» **Task goal**
Reproduce the records from the line containing "Task: Click the" down to the line containing "Task: Select the Photo Sharing heading", substituting "gear" for "wrench" and changing nothing else. Omit the pictures from your output.

» **Provided material**
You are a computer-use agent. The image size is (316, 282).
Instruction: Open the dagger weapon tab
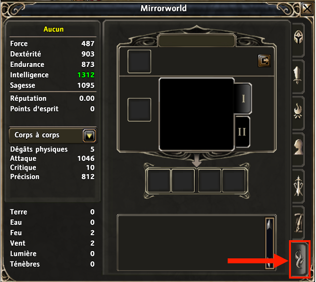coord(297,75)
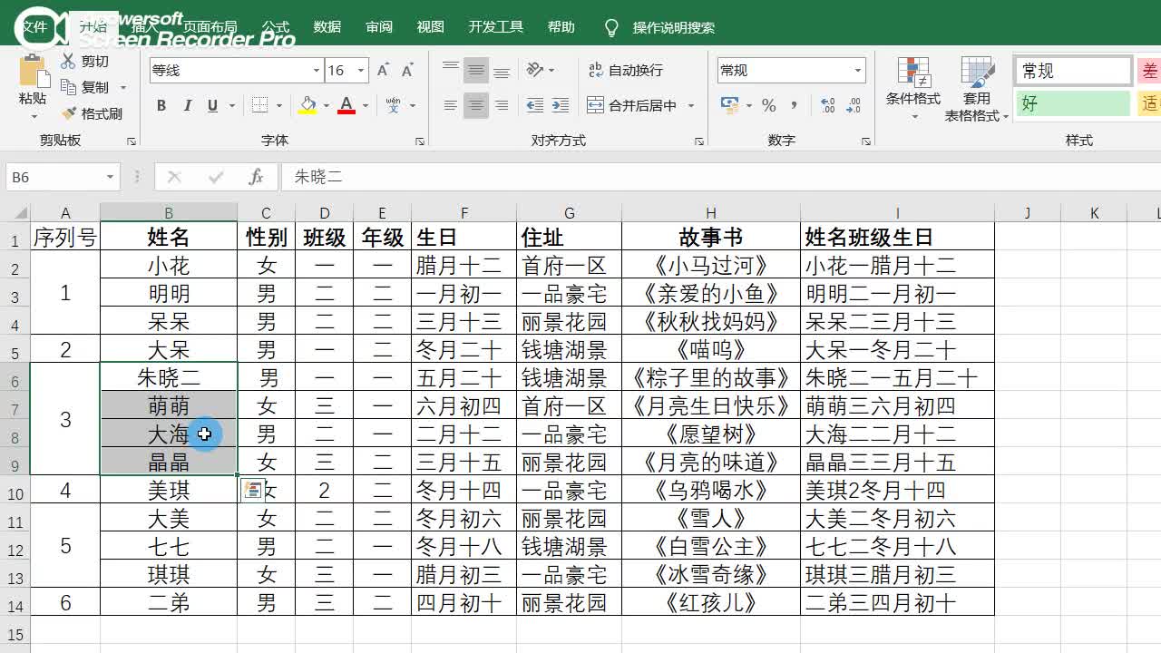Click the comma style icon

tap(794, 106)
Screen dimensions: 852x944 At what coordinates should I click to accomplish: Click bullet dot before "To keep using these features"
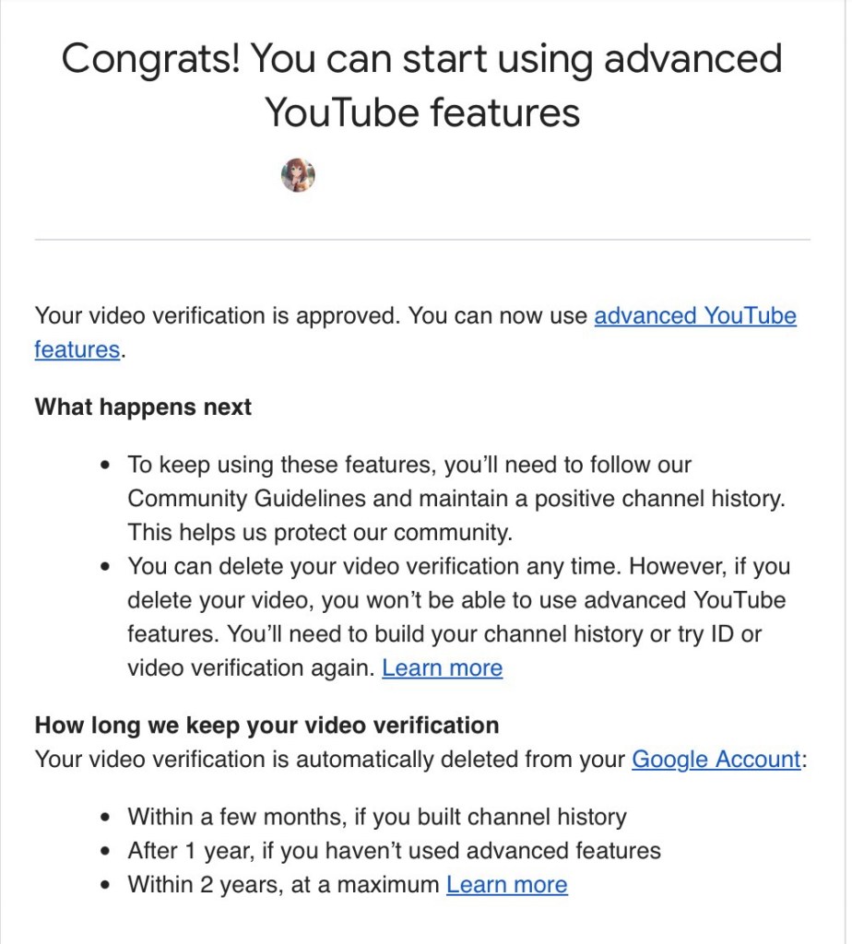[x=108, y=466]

---

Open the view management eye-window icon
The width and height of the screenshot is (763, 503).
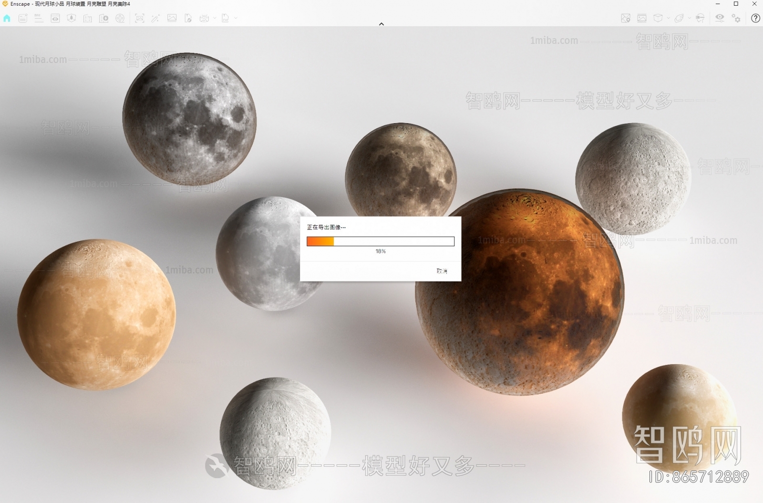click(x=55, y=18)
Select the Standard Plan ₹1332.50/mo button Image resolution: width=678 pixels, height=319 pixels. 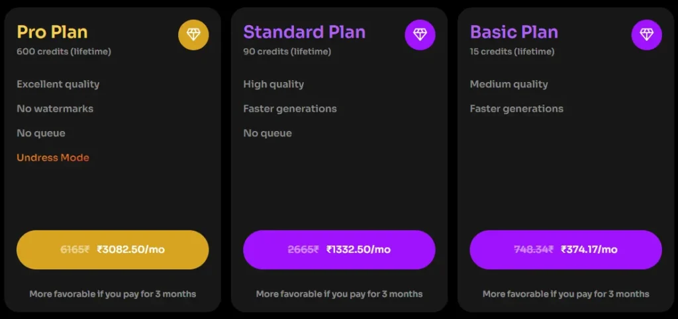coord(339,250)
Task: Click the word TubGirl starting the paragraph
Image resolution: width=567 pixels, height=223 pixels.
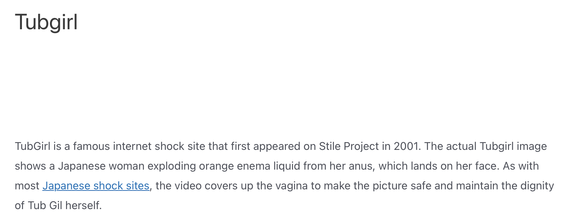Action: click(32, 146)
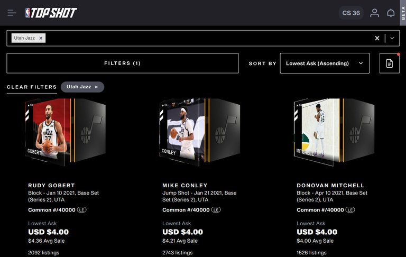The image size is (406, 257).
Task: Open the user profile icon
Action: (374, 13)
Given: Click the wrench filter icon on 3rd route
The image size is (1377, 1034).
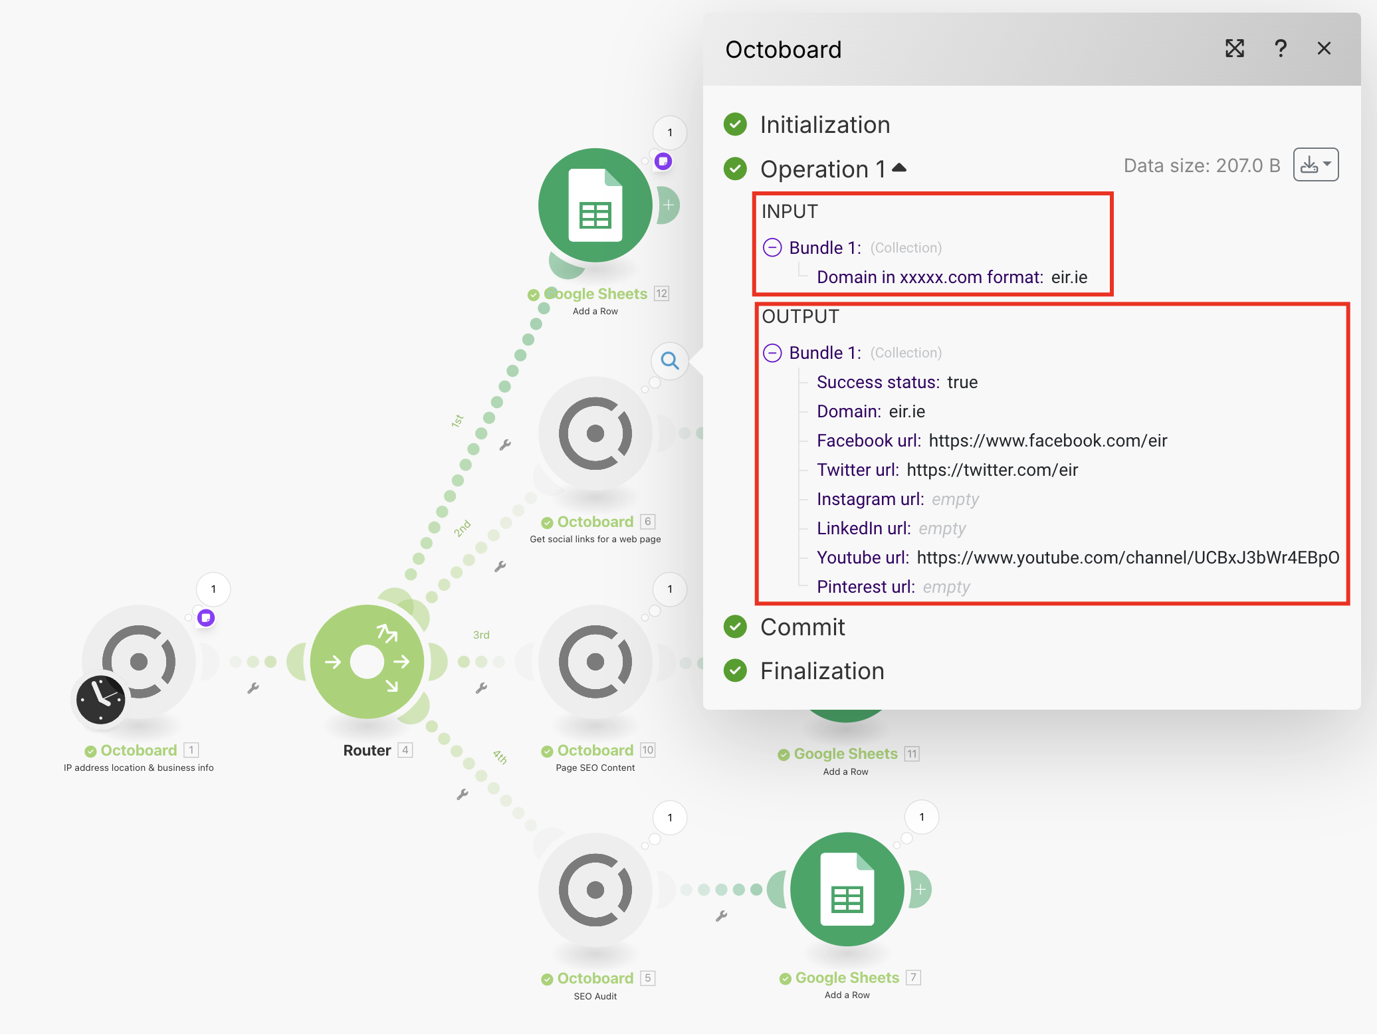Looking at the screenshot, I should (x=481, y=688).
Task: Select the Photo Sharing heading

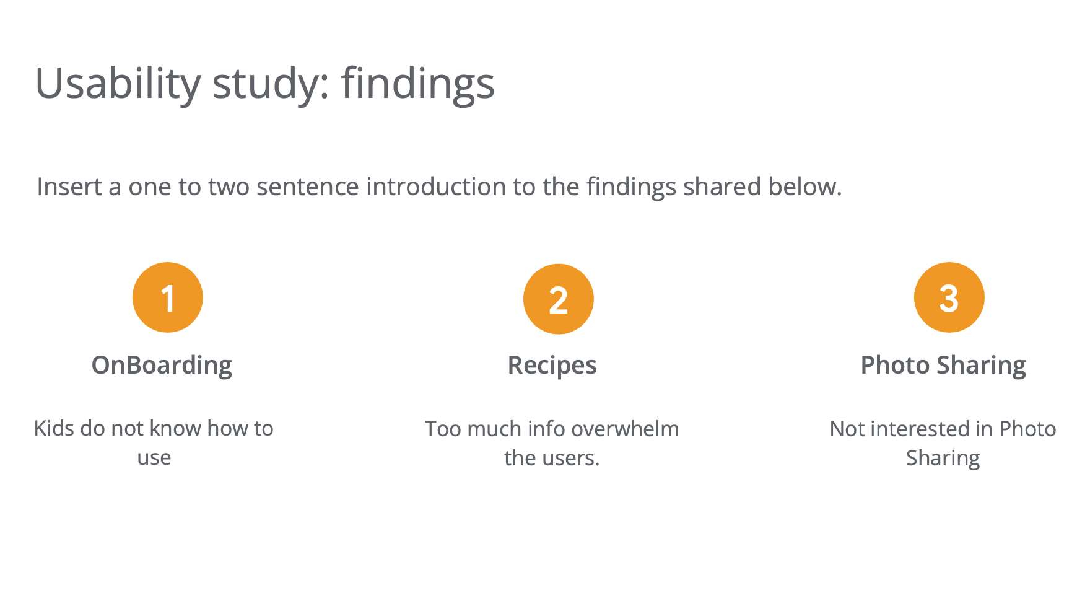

==

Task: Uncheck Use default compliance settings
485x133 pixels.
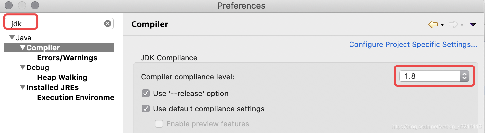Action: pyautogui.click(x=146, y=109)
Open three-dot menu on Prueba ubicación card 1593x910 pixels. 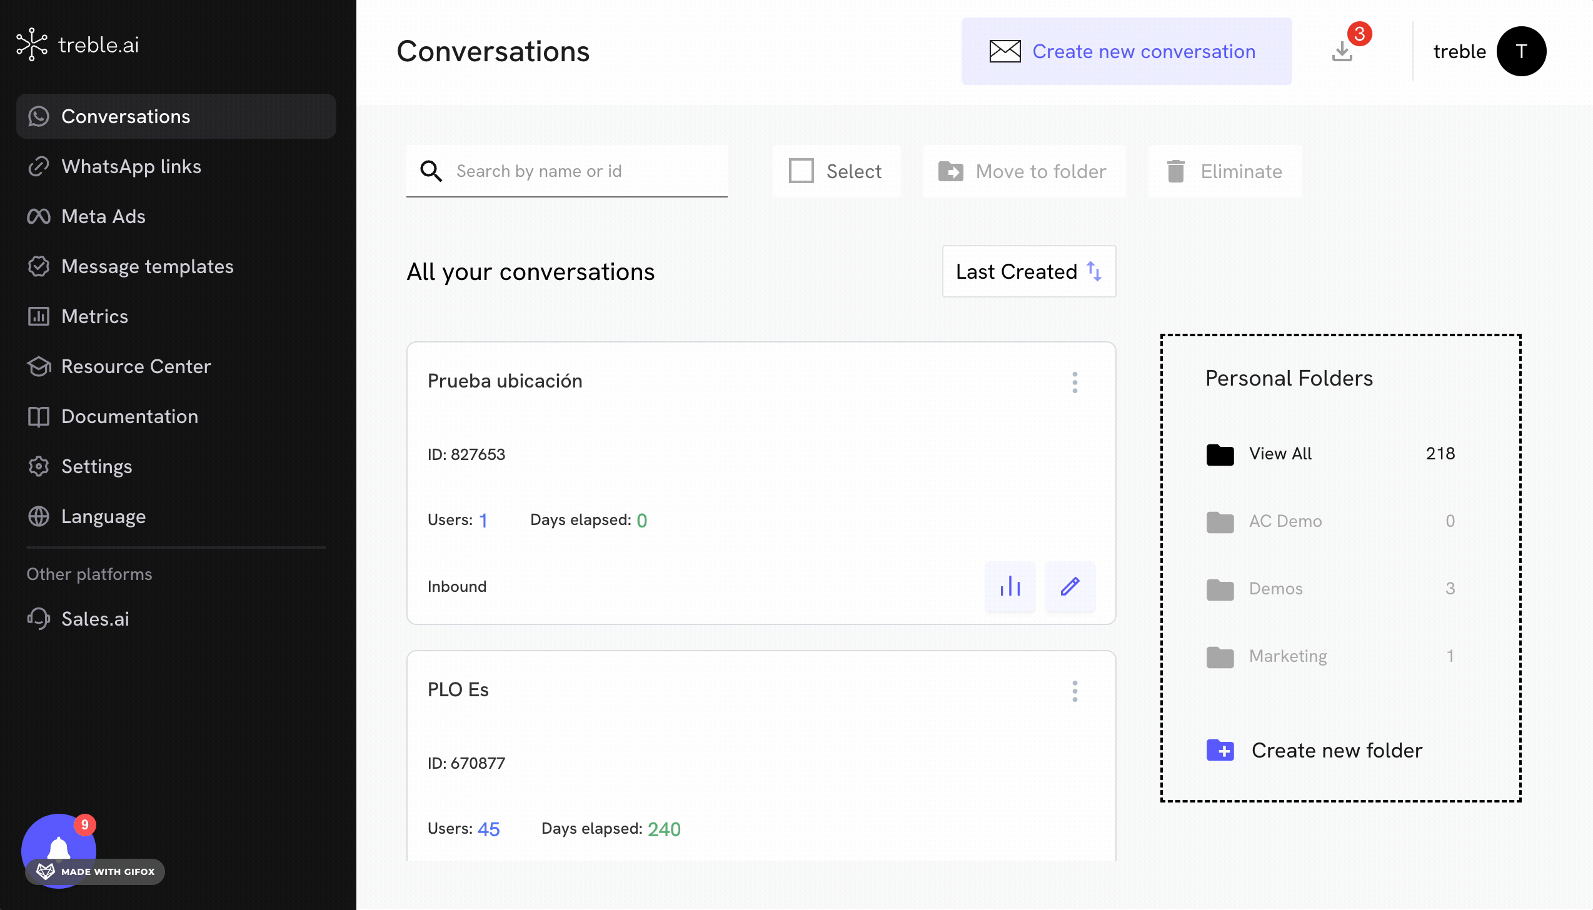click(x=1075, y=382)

» **Exercise result**
Task: Click the word TubGirl starting the paragraph
Image resolution: width=567 pixels, height=223 pixels.
Action: click(32, 146)
The image size is (406, 257).
Task: Open the user profile icon
Action: (374, 13)
Given: Click the gear filter icon on 3rd route
The image size is (1377, 1034).
Looking at the screenshot, I should (x=481, y=688).
Task: Select the Photo Sharing heading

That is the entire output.